Published In The Great North Arrow, June 2020: The Battle Wounds Of Old Age

- jim Young

"Life is what happens to you while you're busy making other plans." - John Lennon


There were a lot of things I wanted to be when I grew up. A cowboy, a vet, a disc jockey, a fireman, a truck driver, an actor and more.

Some of those things I became and some of those I didn’t.


The one thing I did become, that I never really wanted to be, was a senior citizen but here I am. Of course it still beats the alternative.


My mother used to tell me that I was a lot like Ernest Hemmingway. Unfortunately she wasn’t referring to my writing skills but rather my fear of growing old.


All my life I’ve had a love/hate relationship with old people. I’ve gone through periods where I shunned old people because I felt uncomfortable around them and I’ve gone through periods where I couldn’t get enough of old people and I hung off every word and every bit of wisdom they were willing to share with me.


Now people tell me that I’m old and I guess maybe I am.


A lot of changes have happened as I grew old and I’m not really sure when all of those changes took place.


I bleed easily now. That’s not directly caused by growing old. It’s the blood thinners I take that make me bleed so easy. However, growing old is why I need those blood thinners in the first place.


I have noticed more aches and pains with aging that I just try to gloss over. My toes have been numb and I have a lot of pain there - but that's been going on for years. About 5 years before I retired I asked my doctor about it and he showed me, by pressing my toes and watching them turn white and then back to red when I released them, that my blood was still flowing well. He didn't seem too concerned about them - so I haven't been either. Now the bottoms of my feet have been starting to hurt off and on. But so long as I can still walk on them - oh well.


I was thinking the other day about some things I haven't been able to do for a while and I wondered "when exactly did that happen?"


Like carrying 2 cases of beer. Haven't been able to do that for a long time, so the trips in and out of the house are now doubled. Hell - at one time I could carry 4 full cases at a time - now I struggle with 2 empties.


Putting on my socks has even become a challenge. I noticed the other day that I can't put my socks on while standing up anymore. Sometimes if I lean against the wall I can still manage it but most often I have to sit or get down on my knees to do it.


And I have to be careful where I get down on my knees these days too, if I want to get back up again. One day I noticed a bolt from the snowblower that had fallen in the laneway. I can't just bend over to pick it up like I used to be able to do so I got down on my knees to get it. I forgot however to check my location and there I was in the middle of the laneway, not close to the car, garage or even a tree to help me up. The gravel beneath the light layer of snow was digging painfully into my hands and knees as I started to crawl towards the garage. Fortunately My Shirley had been watching me and came out to help me to my feet.

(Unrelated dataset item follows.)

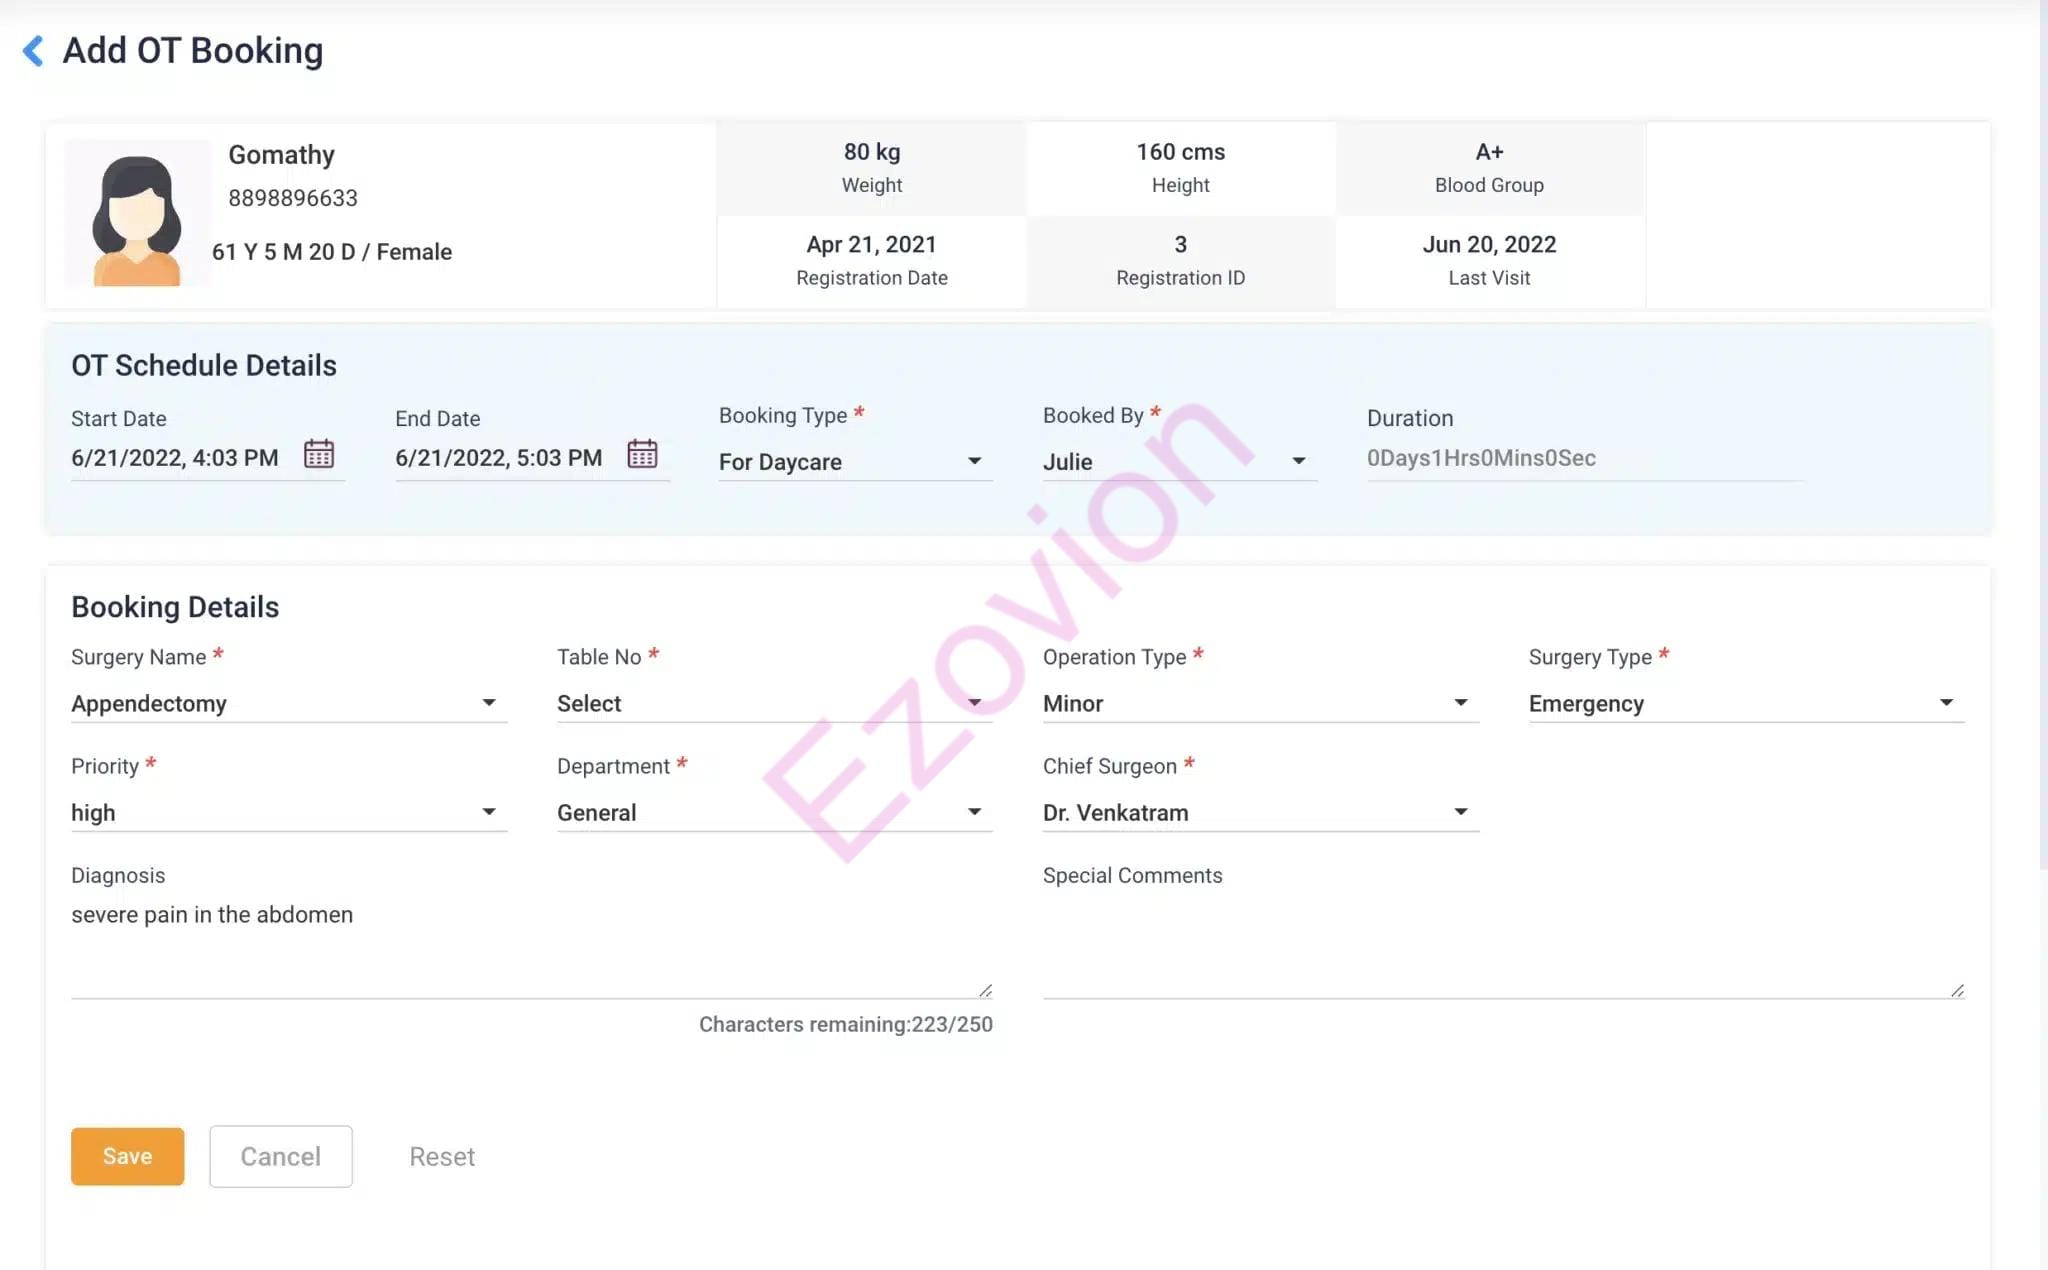Go back using the blue arrow
2048x1270 pixels.
33,51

What I want to know is "when exactly did all these things happen?"


I don't remember the specific day I couldn't carry 2 cases of beer anymore.

When was the last time I could get up on my feet without having to lean on something?

Why didn't I notice that first time I couldn't put my socks on while standing up?

How come I can't just run and take the stairs 2 steps at a time anymore?


I guess I just wasn't paying attention.


But I did notice this the other day. I hang my sweater on a hook on the back of my closet door. It’s a nightly routine. The other night, for the first time, I noticed that I had stood on my toes to reach the hook. That was new.


I took my sweater back down and tried again. I can reach the hook with my feet flat on the floor if I make the effort, but it’s easier to just step up on my toes a bit.


Have I shrunk a little? Or are the muscles in my arms and legs just not able to stretch as much? How long will it be before I need a stool to accomplish this same task?

I know this sounds like I’m complaining but I’m not really. I just needed to describe this aspect of my life to make my point. I think I just need to pay more attention to the changes that are happening to me so I’m not surprised when they do happen.


On one of the inside covers of my Woodstock album is this note that has always intrigued me. “The recording of the music at Woodstock was a challenge of unprecedented scope and complexity requiring a level of endurance from both man and machine previously unheard of in location recording… Technical flaws, resulting from equipment failure as well as human overload are inevitable in a venture of this size. Just as inevitably some of them incur in the material included in this album. Consider them like the scars in fine leather, proof of the origin and authenticity of the material in which they are found.”


My aches and pains are just scars such as this… proof of my origin and authenticity. They are battle wounds of a life lived and I am happy to bear them.